The entries below must be retyped in full. Keep every word the same.

☆ ☆ ☆

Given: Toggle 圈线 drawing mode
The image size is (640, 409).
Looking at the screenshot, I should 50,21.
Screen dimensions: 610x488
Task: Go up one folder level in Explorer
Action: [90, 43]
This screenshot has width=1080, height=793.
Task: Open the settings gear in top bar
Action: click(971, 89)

☆ ☆ ☆

_PROBLEM SOLUTION_
Given: Toggle 圈线 drawing mode
The image size is (640, 409).
Looking at the screenshot, I should 50,21.
Screen dimensions: 610x488
Task: Go up one folder level in Explorer
Action: [90, 43]
This screenshot has width=1080, height=793.
Task: Open the settings gear in top bar
Action: click(971, 89)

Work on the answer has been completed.